URINARY EXCRETION OF OESTRONE, OESTRADIOL-17β AND OESTRIOL IN PREGNANCIES COMPLICATED BY STEROID SULPHATASE DEFICIENCY

Abstract
SUMMARY: The urinary excretion of oestrone, oestradiol-17β and oestriol was measured by gas–liquid chromatography in 24 h urine specimens, collected after 34 weeks of gestation from each of eight women whose pregnancies were complicated by steroid sulphatase deficiency and from each of 21 pregnant women without this complication.

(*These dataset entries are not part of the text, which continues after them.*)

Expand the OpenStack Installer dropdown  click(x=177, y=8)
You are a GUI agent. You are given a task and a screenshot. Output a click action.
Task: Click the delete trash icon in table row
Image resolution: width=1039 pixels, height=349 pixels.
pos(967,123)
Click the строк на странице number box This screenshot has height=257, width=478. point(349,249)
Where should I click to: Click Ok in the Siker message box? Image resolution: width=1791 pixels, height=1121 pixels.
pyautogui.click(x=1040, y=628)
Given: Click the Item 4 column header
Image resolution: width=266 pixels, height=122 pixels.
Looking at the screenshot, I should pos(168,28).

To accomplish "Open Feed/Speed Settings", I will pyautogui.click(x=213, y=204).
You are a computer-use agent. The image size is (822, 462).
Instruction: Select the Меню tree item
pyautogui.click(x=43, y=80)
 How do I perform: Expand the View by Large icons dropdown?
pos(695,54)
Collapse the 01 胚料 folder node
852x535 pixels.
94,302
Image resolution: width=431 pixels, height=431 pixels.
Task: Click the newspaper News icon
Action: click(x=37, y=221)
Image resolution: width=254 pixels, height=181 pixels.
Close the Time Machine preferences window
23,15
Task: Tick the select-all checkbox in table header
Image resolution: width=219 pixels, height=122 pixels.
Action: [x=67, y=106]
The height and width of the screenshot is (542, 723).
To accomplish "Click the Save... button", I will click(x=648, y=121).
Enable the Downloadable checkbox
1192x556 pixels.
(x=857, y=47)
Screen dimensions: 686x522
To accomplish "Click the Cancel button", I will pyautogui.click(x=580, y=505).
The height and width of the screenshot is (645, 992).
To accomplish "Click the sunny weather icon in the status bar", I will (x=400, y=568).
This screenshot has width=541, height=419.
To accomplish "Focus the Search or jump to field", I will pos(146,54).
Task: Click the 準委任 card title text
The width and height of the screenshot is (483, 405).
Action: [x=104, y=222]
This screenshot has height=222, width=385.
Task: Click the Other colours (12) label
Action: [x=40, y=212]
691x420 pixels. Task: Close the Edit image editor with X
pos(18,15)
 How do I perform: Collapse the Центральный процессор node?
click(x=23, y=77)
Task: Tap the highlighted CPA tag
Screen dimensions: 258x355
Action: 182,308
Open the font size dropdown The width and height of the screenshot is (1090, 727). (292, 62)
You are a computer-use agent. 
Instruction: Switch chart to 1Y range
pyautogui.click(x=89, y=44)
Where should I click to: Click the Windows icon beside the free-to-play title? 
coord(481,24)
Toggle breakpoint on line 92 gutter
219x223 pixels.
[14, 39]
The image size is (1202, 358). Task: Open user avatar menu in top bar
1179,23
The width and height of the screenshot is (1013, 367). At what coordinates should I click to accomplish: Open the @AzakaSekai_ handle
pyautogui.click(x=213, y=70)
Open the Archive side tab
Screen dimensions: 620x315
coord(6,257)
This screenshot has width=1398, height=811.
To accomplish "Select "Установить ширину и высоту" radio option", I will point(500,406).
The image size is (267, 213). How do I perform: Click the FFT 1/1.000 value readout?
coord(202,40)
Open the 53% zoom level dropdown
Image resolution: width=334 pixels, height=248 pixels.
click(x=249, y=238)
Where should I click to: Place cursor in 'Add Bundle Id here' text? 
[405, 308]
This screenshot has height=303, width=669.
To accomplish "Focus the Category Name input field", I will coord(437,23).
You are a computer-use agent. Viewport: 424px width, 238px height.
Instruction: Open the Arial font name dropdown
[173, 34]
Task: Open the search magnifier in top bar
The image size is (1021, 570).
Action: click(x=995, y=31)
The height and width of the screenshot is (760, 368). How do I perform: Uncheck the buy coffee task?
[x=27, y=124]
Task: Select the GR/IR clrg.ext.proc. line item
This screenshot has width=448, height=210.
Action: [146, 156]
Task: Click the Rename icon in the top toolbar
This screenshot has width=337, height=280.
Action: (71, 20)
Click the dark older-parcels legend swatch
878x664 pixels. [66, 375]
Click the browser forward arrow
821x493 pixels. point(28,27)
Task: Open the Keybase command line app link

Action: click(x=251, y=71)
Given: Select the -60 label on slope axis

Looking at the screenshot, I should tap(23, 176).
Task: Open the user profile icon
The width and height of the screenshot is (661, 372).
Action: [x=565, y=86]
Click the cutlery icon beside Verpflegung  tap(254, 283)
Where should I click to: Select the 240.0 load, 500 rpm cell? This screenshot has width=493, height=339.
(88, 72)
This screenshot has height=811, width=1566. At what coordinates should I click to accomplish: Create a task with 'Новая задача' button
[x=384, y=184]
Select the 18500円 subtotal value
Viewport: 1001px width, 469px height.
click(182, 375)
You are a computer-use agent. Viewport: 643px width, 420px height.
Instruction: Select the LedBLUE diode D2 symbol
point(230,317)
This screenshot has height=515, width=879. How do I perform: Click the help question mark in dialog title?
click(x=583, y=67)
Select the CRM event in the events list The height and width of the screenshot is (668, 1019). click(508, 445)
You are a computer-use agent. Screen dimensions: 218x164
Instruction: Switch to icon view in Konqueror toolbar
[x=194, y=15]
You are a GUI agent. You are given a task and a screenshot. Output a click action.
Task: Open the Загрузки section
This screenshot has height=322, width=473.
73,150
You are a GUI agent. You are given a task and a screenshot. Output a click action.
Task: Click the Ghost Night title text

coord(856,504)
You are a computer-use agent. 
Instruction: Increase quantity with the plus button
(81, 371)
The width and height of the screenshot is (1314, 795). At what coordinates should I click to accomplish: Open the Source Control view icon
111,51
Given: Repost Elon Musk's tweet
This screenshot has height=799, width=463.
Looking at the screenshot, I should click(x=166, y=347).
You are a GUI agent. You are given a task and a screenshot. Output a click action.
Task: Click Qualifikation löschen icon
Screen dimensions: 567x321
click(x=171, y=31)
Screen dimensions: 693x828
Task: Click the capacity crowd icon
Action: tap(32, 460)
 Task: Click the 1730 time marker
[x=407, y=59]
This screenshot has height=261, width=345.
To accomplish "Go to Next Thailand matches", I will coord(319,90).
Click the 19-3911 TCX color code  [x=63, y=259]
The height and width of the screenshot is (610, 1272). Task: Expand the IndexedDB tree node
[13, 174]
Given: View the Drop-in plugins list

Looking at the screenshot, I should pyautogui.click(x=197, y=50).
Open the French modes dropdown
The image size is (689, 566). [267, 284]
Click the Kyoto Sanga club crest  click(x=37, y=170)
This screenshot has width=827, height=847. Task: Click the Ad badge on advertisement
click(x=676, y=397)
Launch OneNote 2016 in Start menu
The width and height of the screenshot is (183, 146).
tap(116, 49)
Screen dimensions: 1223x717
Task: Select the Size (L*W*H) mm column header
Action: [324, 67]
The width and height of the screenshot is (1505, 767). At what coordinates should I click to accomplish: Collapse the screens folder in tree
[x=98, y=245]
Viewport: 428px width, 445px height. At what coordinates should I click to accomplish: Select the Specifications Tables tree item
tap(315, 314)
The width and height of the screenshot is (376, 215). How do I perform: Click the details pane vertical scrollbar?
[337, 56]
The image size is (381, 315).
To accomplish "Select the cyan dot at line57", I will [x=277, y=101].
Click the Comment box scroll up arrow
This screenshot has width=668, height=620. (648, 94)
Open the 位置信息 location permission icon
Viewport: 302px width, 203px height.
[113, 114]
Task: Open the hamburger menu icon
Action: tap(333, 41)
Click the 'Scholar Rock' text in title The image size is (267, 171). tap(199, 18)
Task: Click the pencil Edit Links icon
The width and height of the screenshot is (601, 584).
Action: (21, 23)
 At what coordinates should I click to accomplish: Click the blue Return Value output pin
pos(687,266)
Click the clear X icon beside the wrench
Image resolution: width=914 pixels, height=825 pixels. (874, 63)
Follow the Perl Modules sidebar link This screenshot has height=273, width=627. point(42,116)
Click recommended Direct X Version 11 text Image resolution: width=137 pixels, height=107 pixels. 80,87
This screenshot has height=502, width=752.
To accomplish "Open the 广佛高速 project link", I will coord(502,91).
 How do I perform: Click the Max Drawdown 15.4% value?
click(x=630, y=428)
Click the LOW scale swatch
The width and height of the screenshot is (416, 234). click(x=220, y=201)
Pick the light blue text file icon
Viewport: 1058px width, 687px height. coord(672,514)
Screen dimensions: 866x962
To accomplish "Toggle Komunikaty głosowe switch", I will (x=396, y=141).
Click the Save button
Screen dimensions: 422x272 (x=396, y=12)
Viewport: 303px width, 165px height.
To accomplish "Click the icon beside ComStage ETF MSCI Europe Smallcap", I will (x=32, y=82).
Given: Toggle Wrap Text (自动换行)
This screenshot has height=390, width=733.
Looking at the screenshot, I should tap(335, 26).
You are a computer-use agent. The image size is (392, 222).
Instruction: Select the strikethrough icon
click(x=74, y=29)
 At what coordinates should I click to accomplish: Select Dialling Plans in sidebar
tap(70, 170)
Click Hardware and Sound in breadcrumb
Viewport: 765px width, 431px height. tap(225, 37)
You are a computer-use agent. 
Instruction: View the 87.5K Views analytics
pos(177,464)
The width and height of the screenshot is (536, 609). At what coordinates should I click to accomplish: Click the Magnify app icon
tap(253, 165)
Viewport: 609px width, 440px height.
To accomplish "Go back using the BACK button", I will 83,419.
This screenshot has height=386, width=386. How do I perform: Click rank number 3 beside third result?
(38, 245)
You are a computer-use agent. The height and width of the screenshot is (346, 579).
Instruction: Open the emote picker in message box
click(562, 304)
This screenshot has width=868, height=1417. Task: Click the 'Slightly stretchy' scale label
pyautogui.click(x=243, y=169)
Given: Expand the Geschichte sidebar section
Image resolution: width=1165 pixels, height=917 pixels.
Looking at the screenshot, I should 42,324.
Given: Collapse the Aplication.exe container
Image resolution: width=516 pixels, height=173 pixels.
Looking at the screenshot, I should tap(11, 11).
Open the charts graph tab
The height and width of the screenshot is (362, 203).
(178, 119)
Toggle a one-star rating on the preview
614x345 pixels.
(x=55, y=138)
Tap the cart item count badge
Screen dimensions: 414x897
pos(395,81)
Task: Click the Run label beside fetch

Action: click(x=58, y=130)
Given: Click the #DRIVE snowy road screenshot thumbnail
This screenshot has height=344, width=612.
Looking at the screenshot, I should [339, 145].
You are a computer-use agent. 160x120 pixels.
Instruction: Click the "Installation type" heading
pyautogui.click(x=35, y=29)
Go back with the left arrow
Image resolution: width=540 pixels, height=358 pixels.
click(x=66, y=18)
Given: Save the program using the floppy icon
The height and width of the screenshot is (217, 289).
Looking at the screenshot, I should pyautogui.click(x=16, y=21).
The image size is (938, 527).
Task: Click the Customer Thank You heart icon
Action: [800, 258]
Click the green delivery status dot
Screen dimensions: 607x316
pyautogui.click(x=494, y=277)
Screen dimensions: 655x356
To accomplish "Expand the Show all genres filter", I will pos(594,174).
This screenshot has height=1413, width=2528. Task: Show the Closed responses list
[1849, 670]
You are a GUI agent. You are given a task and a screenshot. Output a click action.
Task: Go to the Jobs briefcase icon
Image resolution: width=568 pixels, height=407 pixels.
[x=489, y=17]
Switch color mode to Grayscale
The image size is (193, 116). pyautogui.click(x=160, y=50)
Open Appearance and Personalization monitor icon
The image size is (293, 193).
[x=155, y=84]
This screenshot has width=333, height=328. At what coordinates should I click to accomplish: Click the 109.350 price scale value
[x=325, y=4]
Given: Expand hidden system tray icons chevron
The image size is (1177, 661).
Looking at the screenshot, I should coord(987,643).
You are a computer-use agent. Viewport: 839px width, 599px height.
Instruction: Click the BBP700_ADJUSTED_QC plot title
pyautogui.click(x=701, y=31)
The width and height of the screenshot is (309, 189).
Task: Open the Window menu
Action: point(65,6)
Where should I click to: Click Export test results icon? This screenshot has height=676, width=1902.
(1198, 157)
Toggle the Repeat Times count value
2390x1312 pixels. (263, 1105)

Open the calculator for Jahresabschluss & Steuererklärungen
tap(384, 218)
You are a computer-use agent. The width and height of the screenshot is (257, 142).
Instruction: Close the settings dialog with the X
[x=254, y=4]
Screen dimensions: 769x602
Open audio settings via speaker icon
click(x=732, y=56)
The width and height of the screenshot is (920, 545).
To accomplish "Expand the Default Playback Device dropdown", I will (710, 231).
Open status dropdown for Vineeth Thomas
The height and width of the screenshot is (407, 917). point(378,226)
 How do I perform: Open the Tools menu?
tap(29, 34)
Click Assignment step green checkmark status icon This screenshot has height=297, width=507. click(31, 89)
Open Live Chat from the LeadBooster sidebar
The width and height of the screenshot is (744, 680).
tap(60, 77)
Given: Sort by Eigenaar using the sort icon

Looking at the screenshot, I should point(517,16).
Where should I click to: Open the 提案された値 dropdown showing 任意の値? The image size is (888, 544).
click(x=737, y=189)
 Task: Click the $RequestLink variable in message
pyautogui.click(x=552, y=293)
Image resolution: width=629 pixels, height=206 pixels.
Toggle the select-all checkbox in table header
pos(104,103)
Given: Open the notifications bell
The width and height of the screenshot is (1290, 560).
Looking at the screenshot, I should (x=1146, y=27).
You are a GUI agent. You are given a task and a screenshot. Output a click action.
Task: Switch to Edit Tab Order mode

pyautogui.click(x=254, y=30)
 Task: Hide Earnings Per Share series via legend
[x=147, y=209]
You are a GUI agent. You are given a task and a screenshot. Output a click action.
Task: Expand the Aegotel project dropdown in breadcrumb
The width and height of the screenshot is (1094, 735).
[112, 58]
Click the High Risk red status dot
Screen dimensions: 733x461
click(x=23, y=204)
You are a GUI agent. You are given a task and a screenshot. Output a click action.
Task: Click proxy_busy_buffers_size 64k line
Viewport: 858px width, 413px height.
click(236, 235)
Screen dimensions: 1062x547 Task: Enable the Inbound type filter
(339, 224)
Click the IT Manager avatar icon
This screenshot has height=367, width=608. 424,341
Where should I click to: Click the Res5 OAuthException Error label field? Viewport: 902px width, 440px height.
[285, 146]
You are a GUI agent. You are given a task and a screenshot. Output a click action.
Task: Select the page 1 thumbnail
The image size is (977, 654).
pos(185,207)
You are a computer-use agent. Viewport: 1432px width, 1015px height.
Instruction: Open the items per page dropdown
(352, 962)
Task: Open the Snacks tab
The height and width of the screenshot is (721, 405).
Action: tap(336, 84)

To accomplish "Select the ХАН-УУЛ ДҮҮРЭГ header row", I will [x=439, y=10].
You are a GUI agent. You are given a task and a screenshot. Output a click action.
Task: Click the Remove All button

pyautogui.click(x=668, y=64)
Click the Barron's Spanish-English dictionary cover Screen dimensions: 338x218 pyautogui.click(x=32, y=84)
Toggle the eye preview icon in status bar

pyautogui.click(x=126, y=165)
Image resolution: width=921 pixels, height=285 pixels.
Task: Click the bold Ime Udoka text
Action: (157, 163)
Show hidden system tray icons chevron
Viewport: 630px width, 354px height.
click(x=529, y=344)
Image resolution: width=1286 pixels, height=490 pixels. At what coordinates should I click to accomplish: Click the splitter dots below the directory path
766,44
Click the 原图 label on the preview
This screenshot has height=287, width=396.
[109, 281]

Mean (±s.d.) values μmol/24 h, sulphatase deficient; normal) were: oestrone, 0·7 ± 0·2; 2·5 ± 1·3; oestradiol-17β, 0·5 ± 0·2; 1·6 ± 0·5: oestriol, 2·0 ± 0·9; 54·4 ± 19·9. Thus, mean oestrone and oestradiol-17β excretions were only 30% of normal whilst mean oestriol excretion was reduced by more than 90%. Consequently, the mean ratio of urinary oestriol/(oestrone + oestradiol-17β changed from 13·7 ± 2·3 in normal pregnancy to 1·6 ± 0·6 in pregnancies complicated by steroid sulphatase deficiency. The greater fall in oestriol excretion in this condition, in comparison with that of oestrone and oestradiol-17β, emphasizes the importance of conjugated 16-oxygenated C19 steroids in the biosynthesis of oestriol in human pregnancy. The change in the relative proportions of the three urinary oestrogens implies that in the precursor pool of normal pregnancy the concentration of 16-oxy-C19 steroids relative to that of the 16-deoxy-C19 steroids, is much greater in the sulphate fraction than it is in the unconjugated fraction. The measurement of the urinary oestriol/(oestrone+oestradiol-17β) ratio may have the potential to make it possible to distinguish, before birth, between pregnancies complicated by steroid sulphatase deficiency and those with foetal adrenal hypoplasia.